> **ACTION ITEM**
Would you return, word for word, the lines of the data below from the line with "The width and height of the screenshot is (1080, 415)." through the line with "Click the code a = 2 on line 312", and no others?

Saved data entries:
=== Begin Enclosure ===

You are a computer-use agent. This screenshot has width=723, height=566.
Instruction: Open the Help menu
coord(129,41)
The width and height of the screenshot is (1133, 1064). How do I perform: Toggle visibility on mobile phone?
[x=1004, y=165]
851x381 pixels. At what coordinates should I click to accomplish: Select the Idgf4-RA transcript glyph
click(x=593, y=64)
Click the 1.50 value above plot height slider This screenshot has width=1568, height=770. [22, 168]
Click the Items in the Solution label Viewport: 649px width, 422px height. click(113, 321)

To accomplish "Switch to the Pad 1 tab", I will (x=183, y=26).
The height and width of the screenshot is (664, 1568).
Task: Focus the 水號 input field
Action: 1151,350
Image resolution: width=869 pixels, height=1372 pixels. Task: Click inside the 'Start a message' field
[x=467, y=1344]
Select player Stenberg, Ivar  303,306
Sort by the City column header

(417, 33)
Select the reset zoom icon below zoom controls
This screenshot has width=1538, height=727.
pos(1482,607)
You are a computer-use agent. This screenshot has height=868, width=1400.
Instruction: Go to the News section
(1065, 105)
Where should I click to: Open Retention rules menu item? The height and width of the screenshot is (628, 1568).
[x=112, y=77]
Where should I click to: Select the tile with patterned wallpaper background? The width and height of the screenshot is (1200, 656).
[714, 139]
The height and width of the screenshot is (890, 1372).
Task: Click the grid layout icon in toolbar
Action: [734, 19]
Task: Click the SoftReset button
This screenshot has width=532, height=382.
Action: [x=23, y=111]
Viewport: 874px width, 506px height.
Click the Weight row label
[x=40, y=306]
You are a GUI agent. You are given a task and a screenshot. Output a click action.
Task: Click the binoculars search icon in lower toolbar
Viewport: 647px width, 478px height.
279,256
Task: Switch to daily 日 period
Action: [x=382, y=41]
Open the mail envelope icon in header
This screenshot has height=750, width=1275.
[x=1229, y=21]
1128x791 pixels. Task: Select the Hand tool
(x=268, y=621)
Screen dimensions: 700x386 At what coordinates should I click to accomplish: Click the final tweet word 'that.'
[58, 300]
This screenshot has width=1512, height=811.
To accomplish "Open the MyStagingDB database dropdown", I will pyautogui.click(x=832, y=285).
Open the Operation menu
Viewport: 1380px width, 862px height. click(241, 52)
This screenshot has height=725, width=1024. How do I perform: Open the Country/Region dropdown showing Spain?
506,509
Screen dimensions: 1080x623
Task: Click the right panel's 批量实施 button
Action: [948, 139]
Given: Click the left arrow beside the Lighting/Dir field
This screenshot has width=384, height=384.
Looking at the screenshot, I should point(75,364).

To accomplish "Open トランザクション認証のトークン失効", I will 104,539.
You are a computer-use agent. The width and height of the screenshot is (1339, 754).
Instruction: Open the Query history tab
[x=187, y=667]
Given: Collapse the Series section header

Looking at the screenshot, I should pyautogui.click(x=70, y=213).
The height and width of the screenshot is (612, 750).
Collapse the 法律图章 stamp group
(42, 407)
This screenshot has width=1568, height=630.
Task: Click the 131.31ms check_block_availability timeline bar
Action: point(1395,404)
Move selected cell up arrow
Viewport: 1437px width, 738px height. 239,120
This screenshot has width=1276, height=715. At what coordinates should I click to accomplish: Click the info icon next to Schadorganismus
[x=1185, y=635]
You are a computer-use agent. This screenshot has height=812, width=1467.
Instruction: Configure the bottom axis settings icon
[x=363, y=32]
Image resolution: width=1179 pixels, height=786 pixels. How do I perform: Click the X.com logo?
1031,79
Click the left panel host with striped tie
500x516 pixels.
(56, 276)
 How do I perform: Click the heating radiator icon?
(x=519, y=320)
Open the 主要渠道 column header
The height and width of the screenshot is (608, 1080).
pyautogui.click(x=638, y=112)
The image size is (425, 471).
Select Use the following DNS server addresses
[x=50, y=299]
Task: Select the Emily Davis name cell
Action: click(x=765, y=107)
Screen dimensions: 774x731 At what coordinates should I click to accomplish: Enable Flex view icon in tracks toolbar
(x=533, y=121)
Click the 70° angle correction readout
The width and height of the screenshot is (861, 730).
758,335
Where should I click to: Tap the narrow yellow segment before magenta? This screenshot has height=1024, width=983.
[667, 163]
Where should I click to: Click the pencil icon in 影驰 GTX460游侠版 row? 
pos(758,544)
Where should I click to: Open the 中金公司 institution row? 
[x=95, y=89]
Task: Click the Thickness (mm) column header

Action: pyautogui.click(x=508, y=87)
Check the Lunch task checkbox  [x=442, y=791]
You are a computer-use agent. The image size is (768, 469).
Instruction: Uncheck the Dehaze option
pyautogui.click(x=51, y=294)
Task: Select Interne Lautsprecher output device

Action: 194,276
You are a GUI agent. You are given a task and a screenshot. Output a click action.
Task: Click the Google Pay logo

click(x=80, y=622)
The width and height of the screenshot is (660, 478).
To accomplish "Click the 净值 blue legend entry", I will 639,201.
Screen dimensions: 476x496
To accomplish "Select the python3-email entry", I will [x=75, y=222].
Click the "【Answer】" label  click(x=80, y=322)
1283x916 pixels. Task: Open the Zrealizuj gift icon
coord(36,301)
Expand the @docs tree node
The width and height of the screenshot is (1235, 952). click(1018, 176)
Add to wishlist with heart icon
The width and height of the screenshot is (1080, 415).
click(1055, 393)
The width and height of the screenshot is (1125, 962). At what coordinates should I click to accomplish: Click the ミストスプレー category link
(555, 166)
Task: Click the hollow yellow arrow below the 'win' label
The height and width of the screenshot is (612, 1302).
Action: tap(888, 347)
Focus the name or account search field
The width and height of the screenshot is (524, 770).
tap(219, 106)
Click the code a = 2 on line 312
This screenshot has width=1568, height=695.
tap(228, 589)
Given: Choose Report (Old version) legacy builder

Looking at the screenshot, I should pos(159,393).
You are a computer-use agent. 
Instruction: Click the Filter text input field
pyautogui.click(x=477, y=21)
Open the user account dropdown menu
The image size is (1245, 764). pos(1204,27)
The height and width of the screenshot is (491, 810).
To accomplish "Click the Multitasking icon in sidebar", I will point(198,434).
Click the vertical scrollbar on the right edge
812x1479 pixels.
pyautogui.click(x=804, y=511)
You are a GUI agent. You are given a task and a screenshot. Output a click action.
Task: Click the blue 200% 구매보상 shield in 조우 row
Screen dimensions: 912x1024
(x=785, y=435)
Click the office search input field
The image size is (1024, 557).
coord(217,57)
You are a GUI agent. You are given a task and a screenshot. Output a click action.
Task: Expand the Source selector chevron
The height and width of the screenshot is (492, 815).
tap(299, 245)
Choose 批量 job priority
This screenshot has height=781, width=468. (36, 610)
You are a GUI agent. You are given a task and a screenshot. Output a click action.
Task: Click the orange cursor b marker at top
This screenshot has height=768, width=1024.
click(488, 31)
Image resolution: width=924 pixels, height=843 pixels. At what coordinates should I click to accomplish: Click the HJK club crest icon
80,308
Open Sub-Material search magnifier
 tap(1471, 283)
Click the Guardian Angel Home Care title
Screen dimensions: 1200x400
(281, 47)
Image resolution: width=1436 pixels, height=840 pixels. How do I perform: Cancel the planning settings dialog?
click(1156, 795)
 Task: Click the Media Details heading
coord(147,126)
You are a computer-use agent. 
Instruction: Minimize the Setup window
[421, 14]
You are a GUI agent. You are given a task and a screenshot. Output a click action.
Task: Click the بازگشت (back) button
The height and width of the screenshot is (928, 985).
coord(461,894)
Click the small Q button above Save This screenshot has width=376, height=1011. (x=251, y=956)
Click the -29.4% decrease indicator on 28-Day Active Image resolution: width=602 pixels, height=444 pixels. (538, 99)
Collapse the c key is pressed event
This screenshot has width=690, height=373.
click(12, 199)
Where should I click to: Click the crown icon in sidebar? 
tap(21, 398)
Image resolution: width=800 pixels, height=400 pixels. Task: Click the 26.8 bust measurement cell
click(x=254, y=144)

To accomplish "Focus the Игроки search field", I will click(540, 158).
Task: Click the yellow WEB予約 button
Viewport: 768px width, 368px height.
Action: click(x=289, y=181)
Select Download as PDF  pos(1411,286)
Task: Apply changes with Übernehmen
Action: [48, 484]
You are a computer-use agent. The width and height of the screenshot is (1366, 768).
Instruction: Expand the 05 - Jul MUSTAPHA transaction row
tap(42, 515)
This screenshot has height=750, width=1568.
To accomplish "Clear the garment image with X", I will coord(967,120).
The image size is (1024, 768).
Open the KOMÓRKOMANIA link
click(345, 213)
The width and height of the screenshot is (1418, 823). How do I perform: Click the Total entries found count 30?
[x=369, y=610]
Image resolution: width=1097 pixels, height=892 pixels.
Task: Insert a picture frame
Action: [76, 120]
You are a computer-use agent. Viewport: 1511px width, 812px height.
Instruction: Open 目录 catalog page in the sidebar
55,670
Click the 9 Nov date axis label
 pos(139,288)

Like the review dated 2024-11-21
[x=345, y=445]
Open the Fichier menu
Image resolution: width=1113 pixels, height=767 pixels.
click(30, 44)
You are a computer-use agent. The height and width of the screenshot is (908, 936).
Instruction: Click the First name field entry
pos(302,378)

=== End Enclosure ===

> **EXPECTED OUTPUT**
The width and height of the screenshot is (1080, 415).
click(1055, 393)
The width and height of the screenshot is (1125, 962). At what coordinates should I click to accomplish: Click the ミストスプレー category link
(555, 166)
Task: Click the hollow yellow arrow below the 'win' label
The height and width of the screenshot is (612, 1302).
Action: tap(888, 347)
Focus the name or account search field
The width and height of the screenshot is (524, 770).
tap(219, 106)
Click the code a = 2 on line 312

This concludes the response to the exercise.